There has been talk of a fix for a generation. That is what the member and the Prime Minister have suggested, but we have been given nothing to change the dynamics and the paradigm of health care. We must do this. We must look not just at the health care system, which is crisis management, but upstream much further, and we must start talking about preventative health care.

Back in the early seventies, we had television advertisements stating that a 30 year old Canadian was not as fit as a 70 year old Swede. That is very much the case today. We see an epidemic of obesity in our population, which suggests that we have to do much more than crisis manage our health care if we are to sustain it over the next 40 year period.

We have talked about what is coming. However, what does the health care system look like today? Emergency rooms are absolutely crowded. Patients cannot see doctors or they wait for unbelievable amounts of time to see them. Some of them are reported as having passing away in emergency rooms while waiting for a doctor. A significant number in our population cannot obtain a family practitioner. I think 3.6 million individuals are without a family practitioner at the present time, and 2.4 million of those have given up trying to find a one. We have some very serious problems.

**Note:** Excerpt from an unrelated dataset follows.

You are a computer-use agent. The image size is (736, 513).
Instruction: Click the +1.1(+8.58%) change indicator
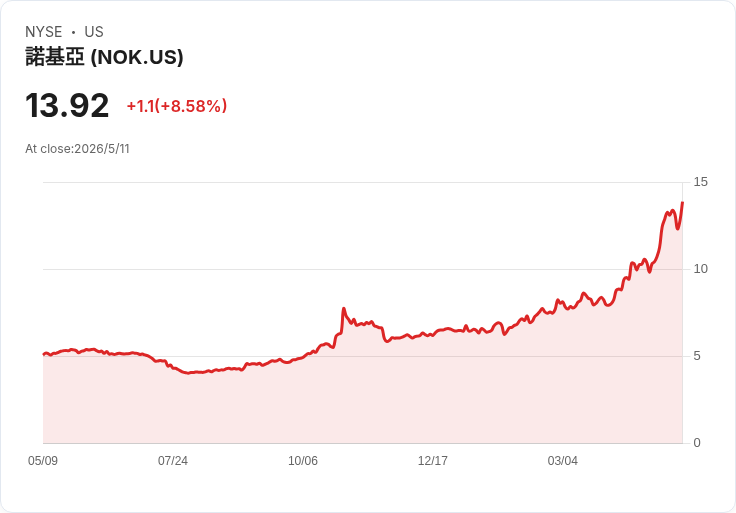coord(177,106)
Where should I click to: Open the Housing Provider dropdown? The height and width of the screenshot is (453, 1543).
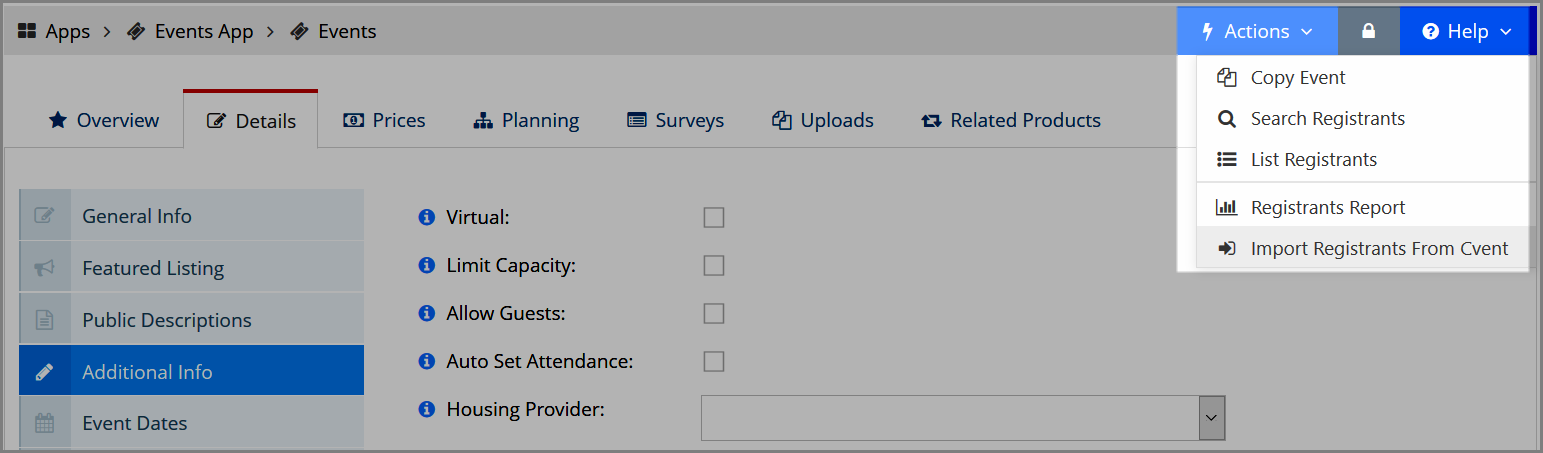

Let us compare Canada to some of the OECD nations, which it is important to do when it comes to diagnostics. Let us talk about MRIs. That seems to be what people like to talk about when discussing diagnostics. We do not rate very well. We rate 13th out of 20 for MRIs and 16th out of 21 for CT scanners. When we look at our health are system, we can see we have a significant problem with trying to access services.

In the papers yesterday and on headline news last night, it was reported that six doctors walked away from their practices in small town Quebec. With the amount of stress on the family practitioners and the nursing population, we can understand full well why we have these kinds of problems. We have a shortage of human resources. People have to understand that our health care system is 75% to 80% human resources.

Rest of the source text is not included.